What really struck me though, was how quickly the riding community coalesced to spread the word. This was no idle threat of danger – this was a very real possibility. Because, this is not an isolated story. Again and again we hear about damage done to trail structures such as board on wall rides being removed or bridges being sabotaged. In one of the most heinous cases, a publicly-employed psychologist confessed to multiple acts of vandalism and was charged with assault for endangering riders in Ashland Oregon. Let me say it again – a psychologist … go figure.
The list goes on. And while a simple “why can’t we all just get along?” is appealing, the issues around mountain biking trails are as complex as any in which multiple interested groups share a stake. Add in the big business of insurance – who is liable if someone is hurt or killed on public lands? – and we have a bureaucratic nightmare that leaves mountain bikers, for the most part, riding unsanctioned trails. 
When ‘unsanctioned’ also means shared with horseback riders, hikers, dog walkers, and other recreational land users, tempers will often flare. Both horses and many dogs (not to mention skittish humans) have a tendency to startle when a biker comes up on them unannounced – especially if the bike is moving at high speeds from the horse’s blind side. Everybody wants their piece of paradise, but not everybody wants to share.
Do you know how to safely pass a horse? 
There’s also a keen environmental debate about the damage to forest floors that mountain bikes can leave. Add in technical features such as berms, bridges and elevated board walks, and what was just riding your bikes in the park really begins to irk people. Like so many other user groups – mountain bikers want to enjoy the outdoors, not destroy them. Given the opportunity and partnerships, great fun trails can be built in public lands. 
Who wouldn’t want to enjoy this view? 
The documentary movie “Pedal Driven” does a great job of breaking down this complex conversation and showing an example of how a committed band of riders made a difference with the United States Forest Service in Washington state. The work of changing the forest services’ mind was so much harder than the work of building trails, and so worth it in the end when people get to share the land. 
I have a confession to make – my favourite place to ride in our home town is not sanctioned for bikes. However, since the other main user group in this particular forest is dog walkers who are supposed to keep their dogs on leash and rarely do, there’s an unspoken agreement – I won’t complain about your off leash dog if you don’t complain about my bike. 

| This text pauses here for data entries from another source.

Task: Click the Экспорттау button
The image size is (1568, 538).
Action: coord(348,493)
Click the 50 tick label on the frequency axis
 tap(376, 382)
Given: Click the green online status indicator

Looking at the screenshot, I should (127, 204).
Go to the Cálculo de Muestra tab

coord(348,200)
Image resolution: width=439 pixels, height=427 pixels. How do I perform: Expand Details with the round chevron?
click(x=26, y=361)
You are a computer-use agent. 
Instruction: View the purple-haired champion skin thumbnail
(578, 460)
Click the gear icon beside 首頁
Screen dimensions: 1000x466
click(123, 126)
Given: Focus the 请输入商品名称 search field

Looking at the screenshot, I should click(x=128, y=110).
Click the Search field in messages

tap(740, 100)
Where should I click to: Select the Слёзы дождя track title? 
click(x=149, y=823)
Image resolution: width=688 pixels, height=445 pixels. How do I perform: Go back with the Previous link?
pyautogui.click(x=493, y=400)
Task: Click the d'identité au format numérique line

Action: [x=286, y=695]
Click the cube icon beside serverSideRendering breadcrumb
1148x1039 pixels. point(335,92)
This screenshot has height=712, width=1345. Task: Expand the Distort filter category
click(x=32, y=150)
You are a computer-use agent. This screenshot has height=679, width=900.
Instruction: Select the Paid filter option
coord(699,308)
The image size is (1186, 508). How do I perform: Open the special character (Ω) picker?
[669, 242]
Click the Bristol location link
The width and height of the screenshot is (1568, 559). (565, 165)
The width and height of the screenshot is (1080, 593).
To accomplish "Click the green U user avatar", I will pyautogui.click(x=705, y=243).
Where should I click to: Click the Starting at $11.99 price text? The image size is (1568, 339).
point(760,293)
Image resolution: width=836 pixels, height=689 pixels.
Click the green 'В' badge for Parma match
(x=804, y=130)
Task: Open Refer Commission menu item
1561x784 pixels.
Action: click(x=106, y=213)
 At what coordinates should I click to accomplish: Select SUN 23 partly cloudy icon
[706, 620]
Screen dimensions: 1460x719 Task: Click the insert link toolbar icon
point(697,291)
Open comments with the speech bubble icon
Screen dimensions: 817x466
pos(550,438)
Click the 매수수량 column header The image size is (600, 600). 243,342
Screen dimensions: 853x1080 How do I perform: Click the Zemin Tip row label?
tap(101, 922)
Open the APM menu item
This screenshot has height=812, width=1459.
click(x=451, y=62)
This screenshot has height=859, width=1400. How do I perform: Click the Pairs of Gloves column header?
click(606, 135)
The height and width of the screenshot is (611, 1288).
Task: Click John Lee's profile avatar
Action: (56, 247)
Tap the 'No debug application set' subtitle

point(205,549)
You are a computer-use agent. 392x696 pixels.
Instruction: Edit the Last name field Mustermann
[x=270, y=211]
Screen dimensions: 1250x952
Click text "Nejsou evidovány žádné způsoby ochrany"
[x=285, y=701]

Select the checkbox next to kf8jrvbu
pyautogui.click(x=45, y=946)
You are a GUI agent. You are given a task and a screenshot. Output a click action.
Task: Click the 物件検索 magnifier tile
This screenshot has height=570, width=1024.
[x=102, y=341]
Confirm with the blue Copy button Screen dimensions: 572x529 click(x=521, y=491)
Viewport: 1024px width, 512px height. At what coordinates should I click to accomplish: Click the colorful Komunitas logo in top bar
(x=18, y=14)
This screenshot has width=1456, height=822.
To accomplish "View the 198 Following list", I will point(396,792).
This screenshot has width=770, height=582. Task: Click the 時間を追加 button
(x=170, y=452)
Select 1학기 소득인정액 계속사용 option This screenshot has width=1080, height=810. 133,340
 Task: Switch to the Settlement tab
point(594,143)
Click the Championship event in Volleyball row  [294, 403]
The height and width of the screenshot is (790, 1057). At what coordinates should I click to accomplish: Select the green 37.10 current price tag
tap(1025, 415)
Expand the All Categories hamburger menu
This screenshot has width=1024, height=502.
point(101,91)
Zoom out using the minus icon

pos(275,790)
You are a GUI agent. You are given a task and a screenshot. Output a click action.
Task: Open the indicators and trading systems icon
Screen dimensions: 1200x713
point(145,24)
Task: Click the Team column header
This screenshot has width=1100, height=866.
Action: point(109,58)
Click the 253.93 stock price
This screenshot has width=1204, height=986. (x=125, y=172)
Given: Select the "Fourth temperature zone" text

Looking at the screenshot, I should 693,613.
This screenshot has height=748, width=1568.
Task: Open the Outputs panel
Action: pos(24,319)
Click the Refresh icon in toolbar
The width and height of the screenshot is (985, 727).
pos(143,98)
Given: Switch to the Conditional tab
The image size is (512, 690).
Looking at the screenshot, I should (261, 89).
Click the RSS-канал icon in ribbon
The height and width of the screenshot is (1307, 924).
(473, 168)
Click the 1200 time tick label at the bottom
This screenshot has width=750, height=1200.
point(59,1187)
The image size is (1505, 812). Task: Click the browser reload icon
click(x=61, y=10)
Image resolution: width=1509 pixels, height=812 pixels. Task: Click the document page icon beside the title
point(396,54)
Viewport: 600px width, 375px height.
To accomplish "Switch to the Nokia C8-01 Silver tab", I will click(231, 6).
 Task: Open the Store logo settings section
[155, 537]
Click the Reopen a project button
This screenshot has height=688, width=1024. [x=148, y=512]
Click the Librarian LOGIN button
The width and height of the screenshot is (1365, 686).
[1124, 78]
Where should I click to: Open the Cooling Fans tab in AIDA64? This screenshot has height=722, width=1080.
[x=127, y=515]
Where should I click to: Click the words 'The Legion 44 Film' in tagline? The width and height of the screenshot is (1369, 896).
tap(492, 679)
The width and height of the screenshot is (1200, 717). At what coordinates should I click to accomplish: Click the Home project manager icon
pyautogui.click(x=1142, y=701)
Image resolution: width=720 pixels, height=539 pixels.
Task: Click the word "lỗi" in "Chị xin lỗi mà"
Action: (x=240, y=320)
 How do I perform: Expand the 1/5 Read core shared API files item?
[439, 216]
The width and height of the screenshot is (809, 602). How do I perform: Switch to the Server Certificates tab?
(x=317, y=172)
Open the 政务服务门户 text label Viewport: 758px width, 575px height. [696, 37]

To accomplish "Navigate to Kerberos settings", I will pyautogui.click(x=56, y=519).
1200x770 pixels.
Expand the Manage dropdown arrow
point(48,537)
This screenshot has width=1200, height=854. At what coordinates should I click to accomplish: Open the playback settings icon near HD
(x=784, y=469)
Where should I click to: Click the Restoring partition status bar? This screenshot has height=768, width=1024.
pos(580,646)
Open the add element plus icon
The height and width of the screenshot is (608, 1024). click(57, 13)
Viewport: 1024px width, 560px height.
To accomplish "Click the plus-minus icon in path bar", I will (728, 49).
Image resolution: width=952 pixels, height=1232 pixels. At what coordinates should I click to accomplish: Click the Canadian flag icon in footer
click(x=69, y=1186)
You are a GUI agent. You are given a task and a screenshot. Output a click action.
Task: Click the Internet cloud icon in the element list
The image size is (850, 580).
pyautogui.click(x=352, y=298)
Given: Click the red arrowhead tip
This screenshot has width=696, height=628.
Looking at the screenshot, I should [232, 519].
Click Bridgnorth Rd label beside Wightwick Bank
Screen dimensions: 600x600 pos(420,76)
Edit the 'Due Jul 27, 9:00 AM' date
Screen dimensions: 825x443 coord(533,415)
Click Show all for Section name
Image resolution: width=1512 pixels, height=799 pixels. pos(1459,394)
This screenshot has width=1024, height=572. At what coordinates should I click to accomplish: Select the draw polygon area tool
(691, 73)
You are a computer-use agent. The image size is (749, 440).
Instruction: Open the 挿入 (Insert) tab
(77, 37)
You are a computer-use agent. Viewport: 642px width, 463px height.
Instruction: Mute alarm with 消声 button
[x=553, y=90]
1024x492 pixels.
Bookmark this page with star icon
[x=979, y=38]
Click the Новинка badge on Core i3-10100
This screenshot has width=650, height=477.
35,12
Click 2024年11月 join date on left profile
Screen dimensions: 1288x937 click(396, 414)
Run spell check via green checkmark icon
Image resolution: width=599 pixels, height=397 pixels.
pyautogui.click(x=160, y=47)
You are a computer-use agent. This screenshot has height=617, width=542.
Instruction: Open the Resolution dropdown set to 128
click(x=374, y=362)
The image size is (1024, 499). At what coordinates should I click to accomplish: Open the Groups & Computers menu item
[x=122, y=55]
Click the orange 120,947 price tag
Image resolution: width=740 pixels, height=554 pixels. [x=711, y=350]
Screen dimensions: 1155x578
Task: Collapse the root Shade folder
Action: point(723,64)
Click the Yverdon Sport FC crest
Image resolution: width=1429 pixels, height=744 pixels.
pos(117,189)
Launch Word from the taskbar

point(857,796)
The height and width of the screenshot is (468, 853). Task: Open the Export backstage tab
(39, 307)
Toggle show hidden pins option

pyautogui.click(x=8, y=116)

There’s a better solution though, and it’s one the International Mountain Bike Association (IMBA) is working on locally, nationally and internationally – advocating for more sanctioned, supported trails in the jurisdictions where riders are present and willing to help build and maintain those trails. I really respect the IMBA’s four pronged approach: Speak (lobbying and advocacy to build partnerships and policy support), Build (constructing fun, functional trails for riders of all abilities), Respect (promoting good stewardship of public lands), Ride (celebrating and sharing the sport).

I do wish we could all just get along. I wish that whenever Rivers went out on his solo rides, that being caught in sabotage wasn’t on the list of things I worry about for him. And, I’m so grateful for the people not just at IMBA but also through our local bike clubs and in parks planning committees who work every day to make sure that mountain bikers have a safe place to ride.

Maybe some day pictures like the one at the top of this post will be more shocking. Wouldn’t that be nice.